With the Indigenous Performing Arts Alliance (IPAA), the association wanted a policy framework that matched the values of the organization. We accompanied the IPAA  in the design and release of its Data Sovereignty Strategy. This strategy is based on Indigenous principles for data collection, management and use. It emphasizes the opportunity for IPAA members to exercise ownership and control over what information and data circulates about them in the web of open data. IPAA also implemented changes to their membership form to collect additional information it deemed important about Indigenous artists.

Together with Regroupement québécois de la danse (RQD), we managed to upload 542 individual and organizational members to Wikidata.

The RQD has embarked on the “A Linked Digital Initiative” project with enthusiasm!
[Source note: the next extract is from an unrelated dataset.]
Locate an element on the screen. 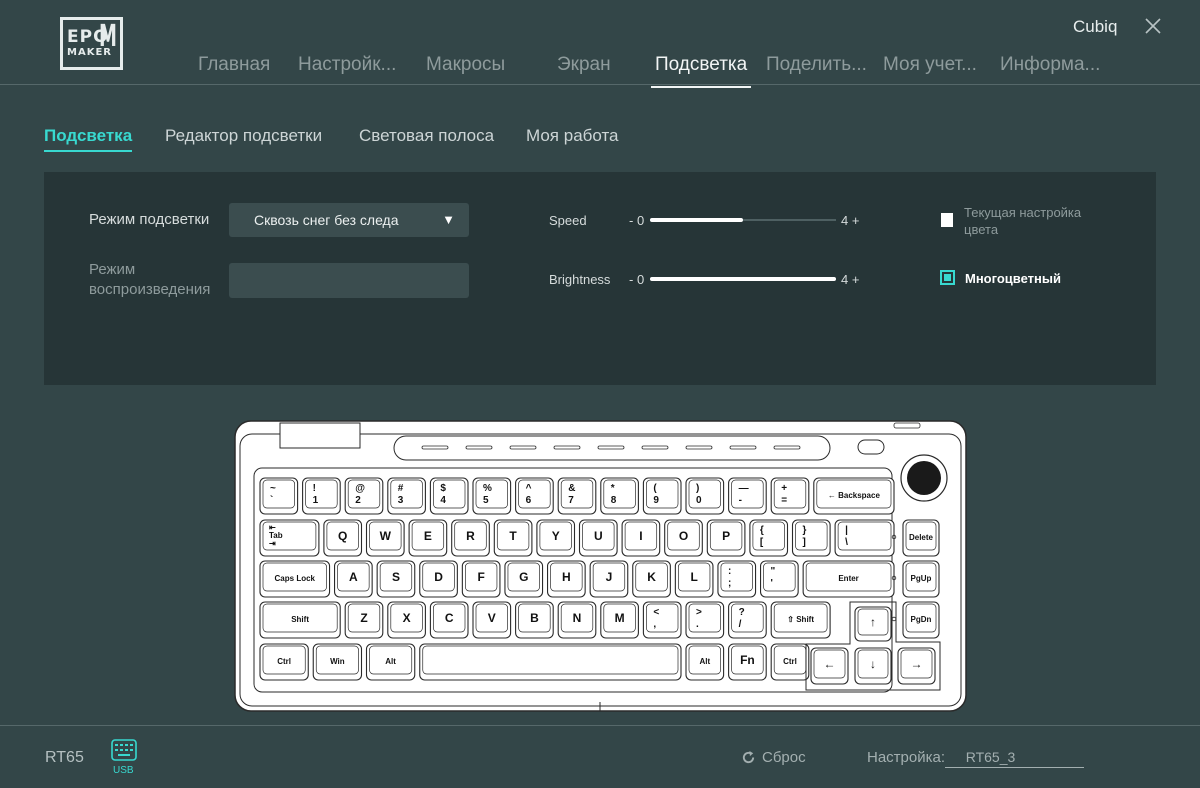 This screenshot has height=788, width=1200. brightness-increase: 4 + is located at coordinates (850, 280).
By participating in the uploading of the data of the members of the RQD directory in Wikidata, the Regroupement québécois de la danse (RQD) believes in the constitution of a knowledge graph for the performing arts and more specifically for dance. We believe in the theory of small steps! We strongly believe that it will contribute to increase the visibility of dance, and more specifically of our members, on the web.

Aurélie Lauret, Regroupement québécois de la danse (RQD)
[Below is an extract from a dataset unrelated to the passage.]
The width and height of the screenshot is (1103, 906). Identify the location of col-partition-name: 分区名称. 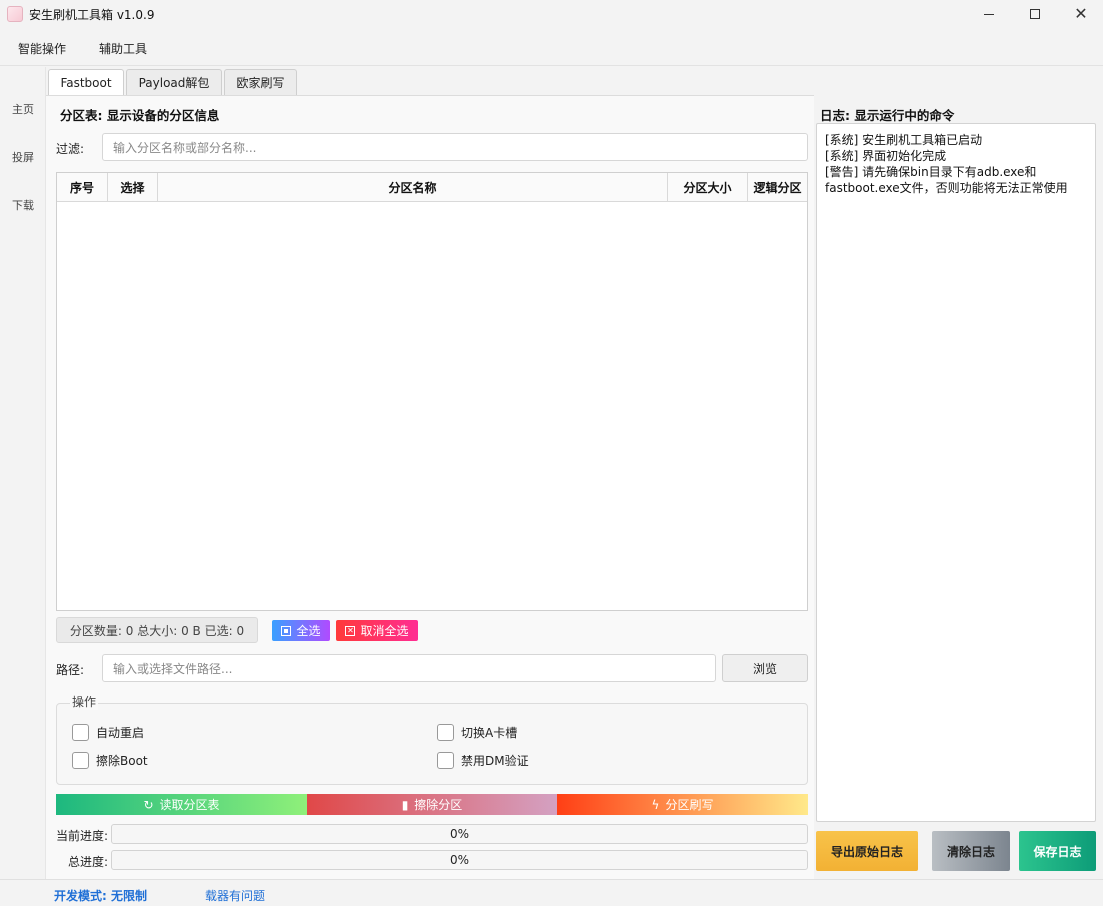
(413, 188).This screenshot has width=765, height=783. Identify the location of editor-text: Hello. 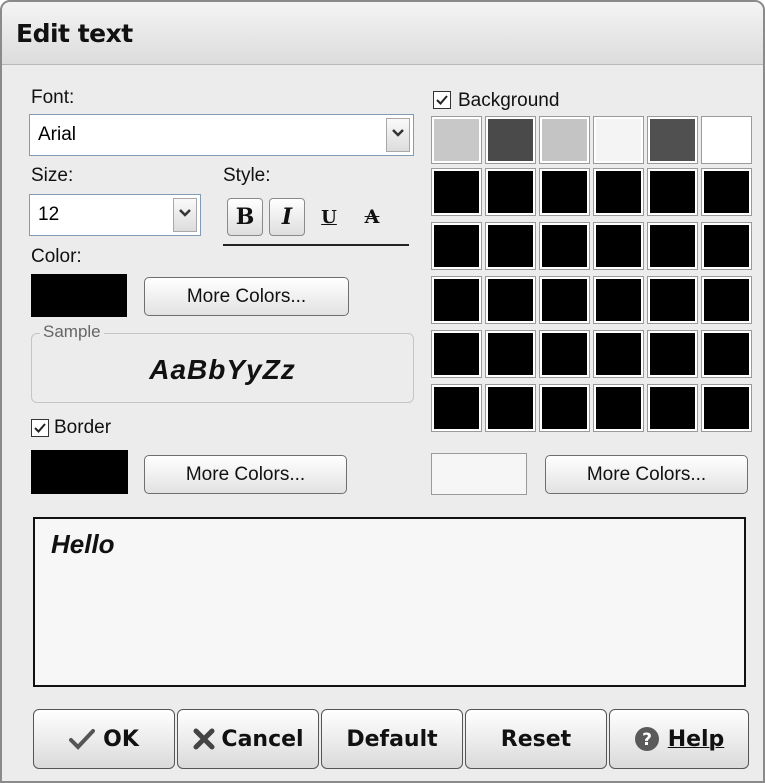
(83, 544).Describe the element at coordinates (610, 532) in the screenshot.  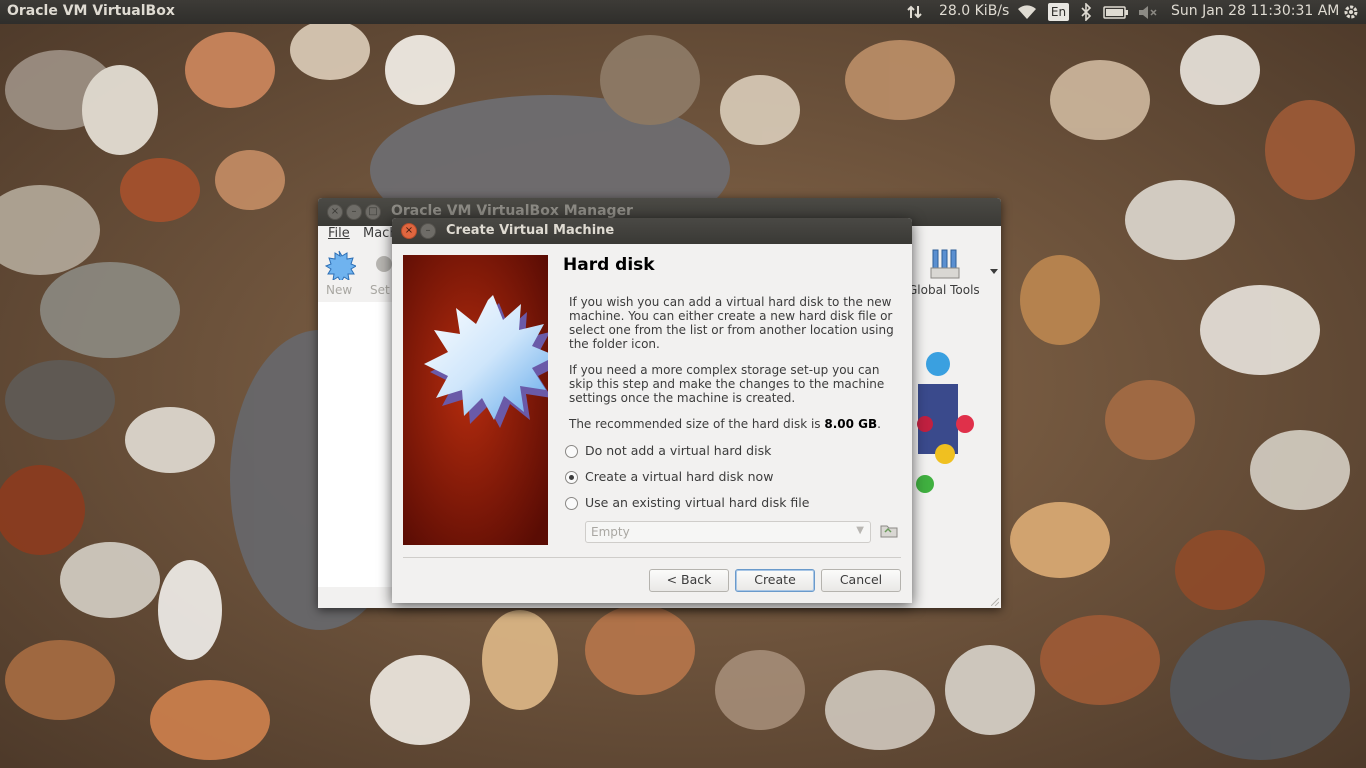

The LDFI plans to continue the collaboration with Regroupement québécois de la danse by hosting a series of workshops this fall to teach artists how to enrich and maintain their open data. A similar data enrichment activity was recently held with members of Orchestras Canada and it resulted in 123 edits.

The LDFI also worked with the Siminovitch Prize and Governor General’s Award for the Performing Arts to open data about their recipients and laureates, thereby increasing online discoverability about the award programs and celebrated artists.

Our colleagues at Culture Creates have also developed a new widget that generates lists of all the datasets published as open data to Wikidata as part of the Linked Digital Future Initiative.

Recognizing the staff limitations faced by Membership-Based Arts Organizations, the LDFI created a series of blogs and online workshops to help guide arts organizations and individual members on how to open their own data. These include:

Finally, the LDFI’s outreach to various Membership-Based Arts Organizations has also prompted important conversations on the need for data quality and how it can be collected.

Keeping Up the Good Work

To support art service organizations in this data collection, the LDFI has created an outreach toolkit. It includes guidance on communicating with members to obtain consent to open data, as well as a detailed lists of the types of data that art service organizations can collect from their members to improve data quality and to enrich online profiles and discoverability. Work is also underway to finalize a data model for arts organizations, along with controlled vocabularies defining standard lists for types of organizations.

Long after the Linked Digital Future Initiative wraps up, its goals of creating a linked open data ecosystem for the performing arts can live on through the work of Member-Based Arts Organizations who embrace opening their data to support sector discoverability.